Bresson liked to use non-professional actors. Did he think he would get truth to life? but that's just what you don't get. What you do get is stiff, wide-eyed intensity, uninflected voices, an inability to register emotion.

I keep thinking of Piero della Francesca. There's the same combination of naivete and sophistication- and a stylistic rigor so pure it approaches self-parody. Balthasar is a fresco cyle on the life of a saint (who happens to be a donkey.)

Godard says this movie "contains the world". It certainly covers a lot of ground, but where are the laughs?

Date: 2005-09-24 05:57 am (UTC)
From: [identity profile] poliphilo.livejournal.com
Yes, I agree.

But Bresson seems to have valued his non-pros for precisely their qualities of stiffness and unease. He doesn't want them to be natural. It's a weird aesthetic he has, but one that sometimes delivers powerful results.

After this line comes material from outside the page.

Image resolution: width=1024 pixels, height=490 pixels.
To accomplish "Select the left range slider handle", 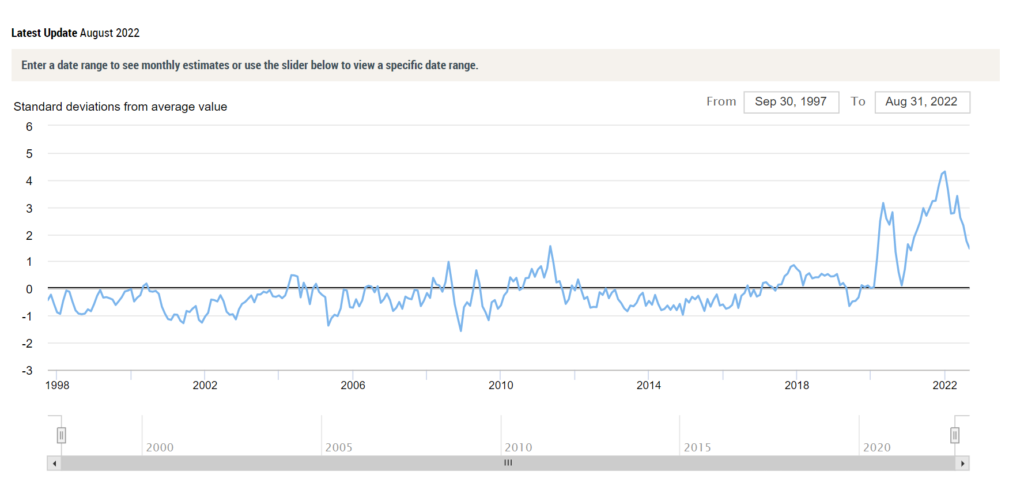I will click(61, 435).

Date: 2005-09-24 06:19 am (UTC)
From: [identity profile] sorenr.livejournal.com
In many ways that is normally associated with stage acting; films normally attempt reality, whereas on stage there is hardly any way of avoiding saying "look at me; I'm ACTING!"... And I quite like the concept of an actor pointing at himself and saying "this is not reality, but a representation of reality"; it becomes very meta-dramatic, I suppose.

Date: 2005-09-24 08:36 am (UTC)
From: [identity profile] poliphilo.livejournal.com
I think Bresson is attempting some sort of hyper-authenticity, which is certainly not the same thing as conventional realism.

A woman is supposed to be mourning her dead husband. Her face is blank and she is clearly reciting words that she has memorised. The effect is weird and distancing- but somehow the emotion comes through.